Neither of the two functions above modify the original values. modify_number() accepts a number and adds 42 to that number. The value of i’s reference is copied to the function as usual. However, numbers are immutable so the interpreter does not modify the value referenced by i. append_meow() is a similar case.

Python strings are immutable. The line:

s += "meow"

…returns a new string with “meow” appended whose reference is then assigned to s.

Likewise, modify_number() returns a new int instance.

Is this confusing? Of course it is! Let’s take a look at how this works step by step (more or less).

def maybe_mutate(i):
    print(f"Address of i pre-mutation [in function]: {id(i)}")
    i += 42
    print(f"Address of i post-mutation [in function: {id(i)}")
    return i

i = 14
print(f"Address of i pre-mutation [outside function]: {id(i)}")
j = maybe_mutate(i)
print(f"Address of i post-mutation [outside function: {id(i)}")
print(f"Address of j (return val) post-mutation [outside function: {id(j)}")

Address of i pre-mutation [outside function]: 94853837223264
Address of i pre-mutation [in function]: 94853837223264
Address of i post-mutation [in function: 94853837224608
Address of i post-mutation [outside function: 94853837223264
Address of j (return val) post-mutation [outside function: 94853837224608

Pay attention to the numbers in each line as well as the code.

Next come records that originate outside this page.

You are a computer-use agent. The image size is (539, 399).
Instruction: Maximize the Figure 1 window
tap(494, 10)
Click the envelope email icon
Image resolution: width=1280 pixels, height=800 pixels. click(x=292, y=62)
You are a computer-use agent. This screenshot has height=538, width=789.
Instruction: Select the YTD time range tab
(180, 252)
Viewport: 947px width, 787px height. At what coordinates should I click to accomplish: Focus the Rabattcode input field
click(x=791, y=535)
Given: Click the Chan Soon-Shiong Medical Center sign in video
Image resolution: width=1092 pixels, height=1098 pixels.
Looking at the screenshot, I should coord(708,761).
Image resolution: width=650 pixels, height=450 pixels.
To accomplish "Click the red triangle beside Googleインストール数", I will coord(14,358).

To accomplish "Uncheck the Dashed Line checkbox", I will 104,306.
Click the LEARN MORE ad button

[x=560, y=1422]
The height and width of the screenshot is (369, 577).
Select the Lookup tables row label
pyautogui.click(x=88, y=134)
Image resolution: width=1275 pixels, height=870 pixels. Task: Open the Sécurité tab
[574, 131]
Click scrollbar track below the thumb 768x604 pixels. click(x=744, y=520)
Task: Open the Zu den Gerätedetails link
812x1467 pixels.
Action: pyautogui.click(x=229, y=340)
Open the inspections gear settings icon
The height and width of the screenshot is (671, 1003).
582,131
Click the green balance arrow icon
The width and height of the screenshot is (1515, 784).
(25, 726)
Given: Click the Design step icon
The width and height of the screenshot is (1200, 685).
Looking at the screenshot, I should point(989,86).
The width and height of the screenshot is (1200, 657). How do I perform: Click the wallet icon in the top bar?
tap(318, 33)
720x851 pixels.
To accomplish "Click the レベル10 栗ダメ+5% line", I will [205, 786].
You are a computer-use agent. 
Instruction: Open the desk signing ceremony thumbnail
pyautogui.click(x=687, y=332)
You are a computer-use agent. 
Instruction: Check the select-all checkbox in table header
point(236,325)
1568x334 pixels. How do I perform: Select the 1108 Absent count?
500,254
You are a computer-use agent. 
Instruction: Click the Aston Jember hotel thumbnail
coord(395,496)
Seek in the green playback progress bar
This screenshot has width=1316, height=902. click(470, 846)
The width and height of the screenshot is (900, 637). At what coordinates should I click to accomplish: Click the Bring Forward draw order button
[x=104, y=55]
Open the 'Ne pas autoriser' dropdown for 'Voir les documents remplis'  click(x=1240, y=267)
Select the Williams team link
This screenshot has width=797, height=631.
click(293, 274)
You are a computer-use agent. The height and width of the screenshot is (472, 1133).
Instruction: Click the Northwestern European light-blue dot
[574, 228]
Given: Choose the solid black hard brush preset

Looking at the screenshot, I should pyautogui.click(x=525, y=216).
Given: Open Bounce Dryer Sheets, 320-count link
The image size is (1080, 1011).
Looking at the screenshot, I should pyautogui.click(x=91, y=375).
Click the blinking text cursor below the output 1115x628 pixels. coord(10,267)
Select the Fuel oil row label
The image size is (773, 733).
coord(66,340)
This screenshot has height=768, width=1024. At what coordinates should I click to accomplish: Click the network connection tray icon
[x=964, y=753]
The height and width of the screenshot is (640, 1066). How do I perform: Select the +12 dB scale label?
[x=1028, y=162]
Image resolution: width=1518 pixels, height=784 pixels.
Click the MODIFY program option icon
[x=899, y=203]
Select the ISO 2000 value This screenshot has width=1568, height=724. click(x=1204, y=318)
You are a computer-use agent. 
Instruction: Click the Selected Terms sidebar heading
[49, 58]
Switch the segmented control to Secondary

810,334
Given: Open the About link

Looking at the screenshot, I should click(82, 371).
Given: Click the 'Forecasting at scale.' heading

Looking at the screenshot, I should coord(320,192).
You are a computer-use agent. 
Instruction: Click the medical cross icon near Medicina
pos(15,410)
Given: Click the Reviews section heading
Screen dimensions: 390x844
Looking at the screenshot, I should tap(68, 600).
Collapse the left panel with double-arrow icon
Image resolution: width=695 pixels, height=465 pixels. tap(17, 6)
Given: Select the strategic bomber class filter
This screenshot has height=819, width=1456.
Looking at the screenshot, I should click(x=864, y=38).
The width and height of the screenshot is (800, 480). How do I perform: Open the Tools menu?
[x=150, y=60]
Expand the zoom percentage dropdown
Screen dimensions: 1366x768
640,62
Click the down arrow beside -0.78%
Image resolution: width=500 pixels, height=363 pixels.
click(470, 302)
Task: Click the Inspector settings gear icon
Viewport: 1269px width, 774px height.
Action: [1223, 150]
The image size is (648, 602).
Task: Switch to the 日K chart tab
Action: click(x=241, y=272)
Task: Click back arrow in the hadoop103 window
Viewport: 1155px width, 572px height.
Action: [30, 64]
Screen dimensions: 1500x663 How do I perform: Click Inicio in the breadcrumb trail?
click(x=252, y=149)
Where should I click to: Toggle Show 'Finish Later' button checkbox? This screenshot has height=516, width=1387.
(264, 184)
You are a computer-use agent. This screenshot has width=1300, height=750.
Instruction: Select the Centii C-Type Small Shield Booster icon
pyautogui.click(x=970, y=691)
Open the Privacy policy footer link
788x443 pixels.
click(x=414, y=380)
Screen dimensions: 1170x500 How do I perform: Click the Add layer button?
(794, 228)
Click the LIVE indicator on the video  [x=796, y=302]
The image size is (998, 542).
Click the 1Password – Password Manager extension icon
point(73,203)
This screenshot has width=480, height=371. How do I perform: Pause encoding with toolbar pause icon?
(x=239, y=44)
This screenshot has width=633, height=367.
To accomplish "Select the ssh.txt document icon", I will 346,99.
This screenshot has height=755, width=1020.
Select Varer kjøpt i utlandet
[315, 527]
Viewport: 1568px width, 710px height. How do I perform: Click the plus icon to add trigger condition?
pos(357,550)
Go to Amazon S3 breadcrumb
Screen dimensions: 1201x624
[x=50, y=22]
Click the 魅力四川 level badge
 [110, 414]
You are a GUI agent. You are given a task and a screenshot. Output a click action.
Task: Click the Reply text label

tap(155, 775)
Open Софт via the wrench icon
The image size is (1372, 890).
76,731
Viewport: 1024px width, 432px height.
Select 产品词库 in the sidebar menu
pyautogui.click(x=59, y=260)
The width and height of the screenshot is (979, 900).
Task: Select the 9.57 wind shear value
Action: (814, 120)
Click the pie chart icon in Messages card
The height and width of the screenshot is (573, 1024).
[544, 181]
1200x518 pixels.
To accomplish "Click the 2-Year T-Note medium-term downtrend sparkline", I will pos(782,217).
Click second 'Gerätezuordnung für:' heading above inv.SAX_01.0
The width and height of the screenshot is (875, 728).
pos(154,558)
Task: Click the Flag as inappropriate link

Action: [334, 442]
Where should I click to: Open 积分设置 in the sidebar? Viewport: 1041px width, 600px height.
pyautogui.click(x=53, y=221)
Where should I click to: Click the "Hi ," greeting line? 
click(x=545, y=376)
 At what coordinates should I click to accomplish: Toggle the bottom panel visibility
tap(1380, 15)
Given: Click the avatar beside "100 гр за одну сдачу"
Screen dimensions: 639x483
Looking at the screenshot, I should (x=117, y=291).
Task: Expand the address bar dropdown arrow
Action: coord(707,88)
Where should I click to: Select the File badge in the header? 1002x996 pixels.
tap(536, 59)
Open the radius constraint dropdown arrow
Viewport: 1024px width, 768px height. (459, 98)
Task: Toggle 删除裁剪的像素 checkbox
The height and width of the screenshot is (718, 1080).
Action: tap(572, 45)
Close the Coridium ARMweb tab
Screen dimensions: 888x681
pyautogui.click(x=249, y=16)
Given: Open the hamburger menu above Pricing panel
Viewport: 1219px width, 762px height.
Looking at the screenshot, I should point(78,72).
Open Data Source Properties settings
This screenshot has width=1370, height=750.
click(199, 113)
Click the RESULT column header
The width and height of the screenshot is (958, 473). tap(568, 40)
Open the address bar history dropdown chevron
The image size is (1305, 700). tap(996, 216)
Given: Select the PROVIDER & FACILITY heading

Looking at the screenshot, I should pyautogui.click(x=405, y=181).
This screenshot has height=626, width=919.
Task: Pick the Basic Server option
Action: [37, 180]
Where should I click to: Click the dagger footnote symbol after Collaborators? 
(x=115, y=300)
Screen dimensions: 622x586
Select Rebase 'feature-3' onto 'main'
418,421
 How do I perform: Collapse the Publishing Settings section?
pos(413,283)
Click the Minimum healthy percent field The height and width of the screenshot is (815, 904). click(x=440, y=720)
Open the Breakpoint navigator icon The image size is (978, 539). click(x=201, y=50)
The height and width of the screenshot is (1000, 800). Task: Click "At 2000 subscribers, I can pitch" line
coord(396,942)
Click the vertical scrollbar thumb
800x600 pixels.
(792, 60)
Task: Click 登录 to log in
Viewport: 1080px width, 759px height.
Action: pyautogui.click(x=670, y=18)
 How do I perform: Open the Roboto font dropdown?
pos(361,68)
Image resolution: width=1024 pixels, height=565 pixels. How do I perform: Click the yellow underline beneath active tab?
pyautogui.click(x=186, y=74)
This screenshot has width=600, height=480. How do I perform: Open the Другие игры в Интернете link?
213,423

You’ll notice that i is the same:

pre-mutation outside of the function
pre-mutation inside of the function
post-mutation outside of the the function

i refers to the same object outside of the function before the call as when it is passed into the function before mutation. i refers to the same object after the function call returns and after mutation.

i changes within the function to a new object when I attempted to mutate i. j, the value that is returned, is that same object. In other words, a new object was created when I added 42 to i and the reference to that object was copied into i. The original i still exists as you can see when the function returns.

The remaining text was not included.